▶ Prompt
Report each line of the material below that contains the word "height".

Data items:
=-=-=

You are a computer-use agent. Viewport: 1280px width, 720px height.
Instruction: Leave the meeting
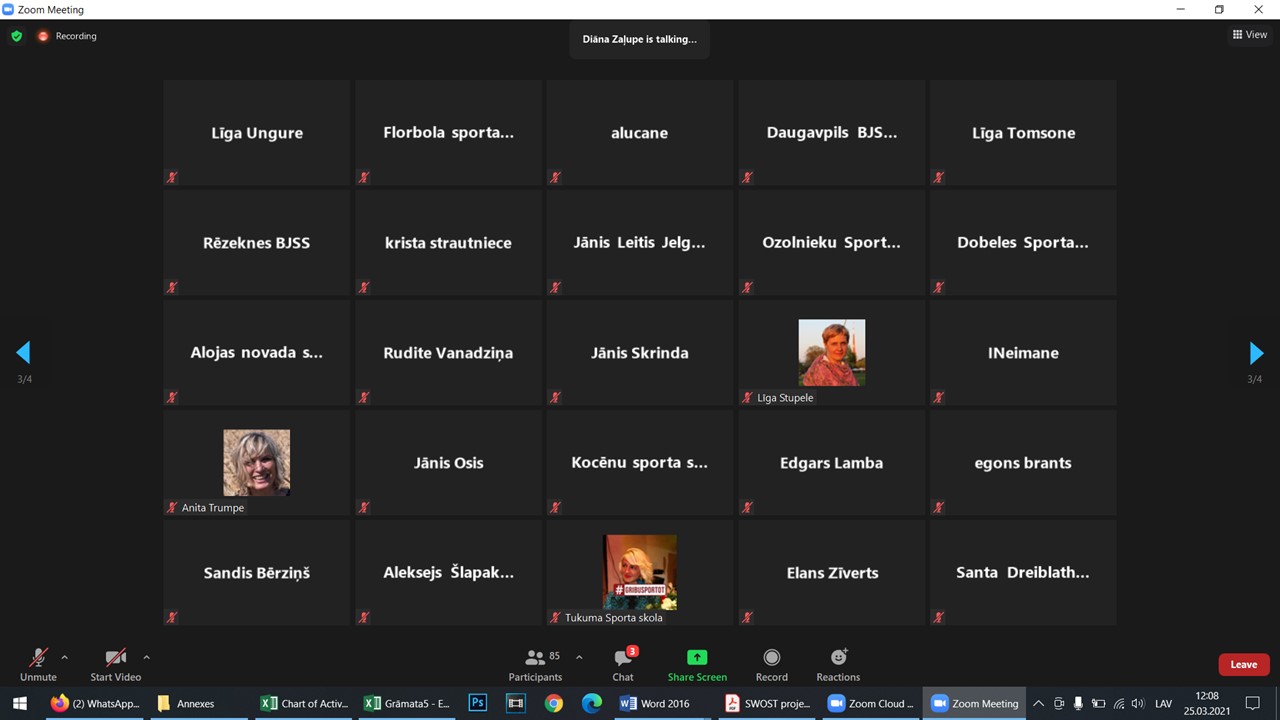pos(1243,664)
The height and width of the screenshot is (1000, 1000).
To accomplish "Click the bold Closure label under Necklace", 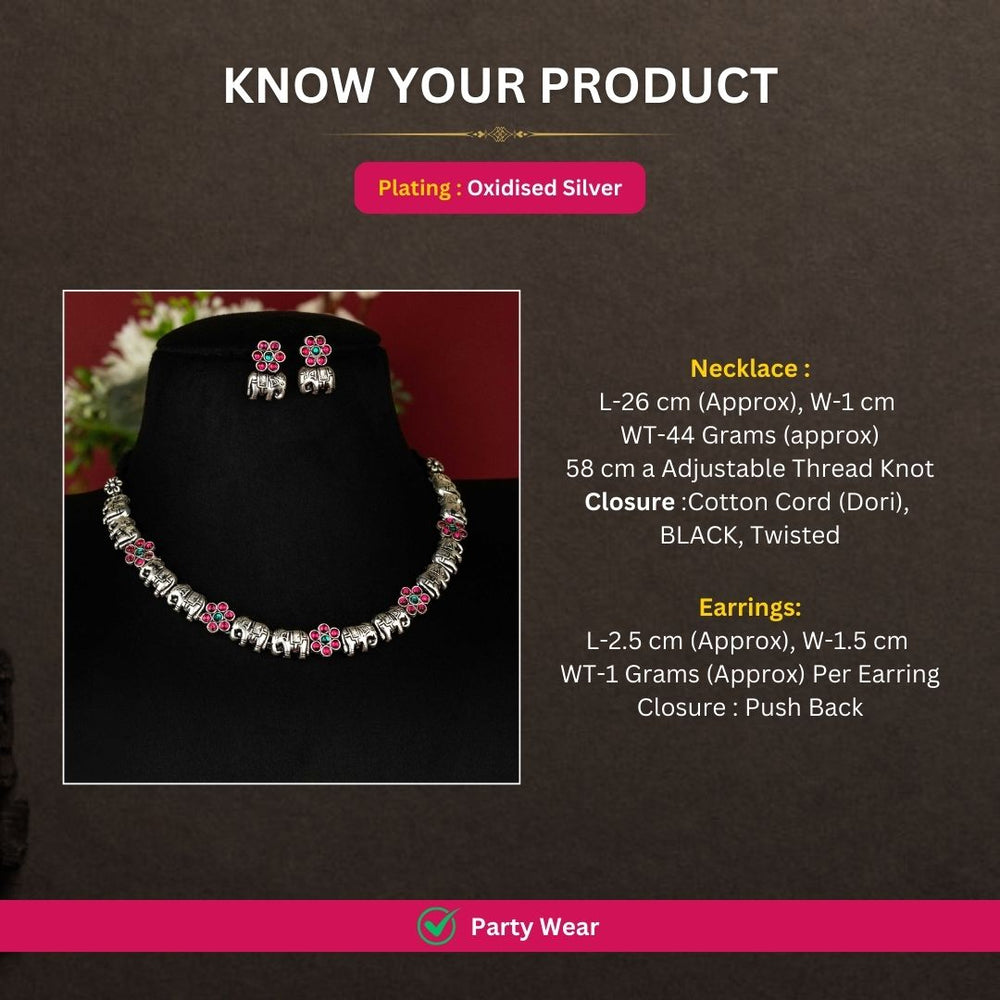I will [629, 501].
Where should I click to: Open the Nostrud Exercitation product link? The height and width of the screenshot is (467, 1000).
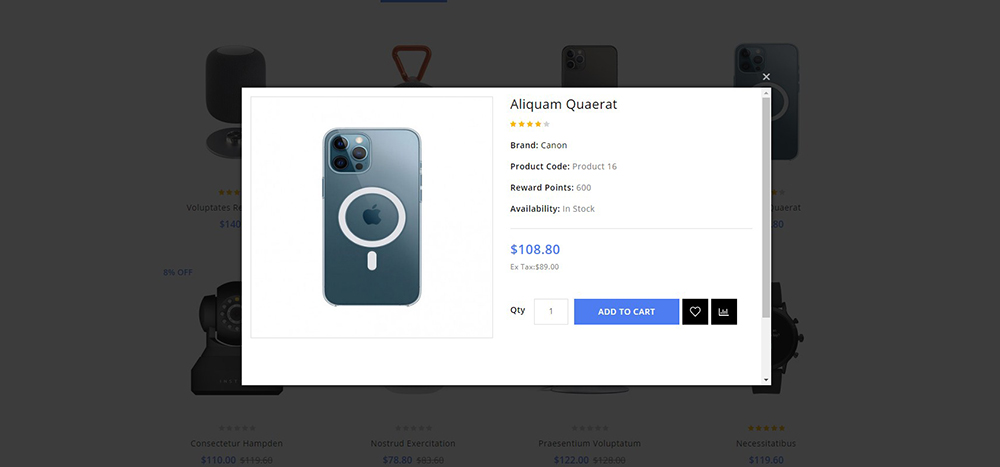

=-=-=

▶ Exercise result
You are a computer-use agent. Viewport: 1280px width, 720px height.
The height and width of the screenshot is (1000, 1000).
Where should I click to: Open the Nostrud Exercitation product link? The height and width of the screenshot is (467, 1000).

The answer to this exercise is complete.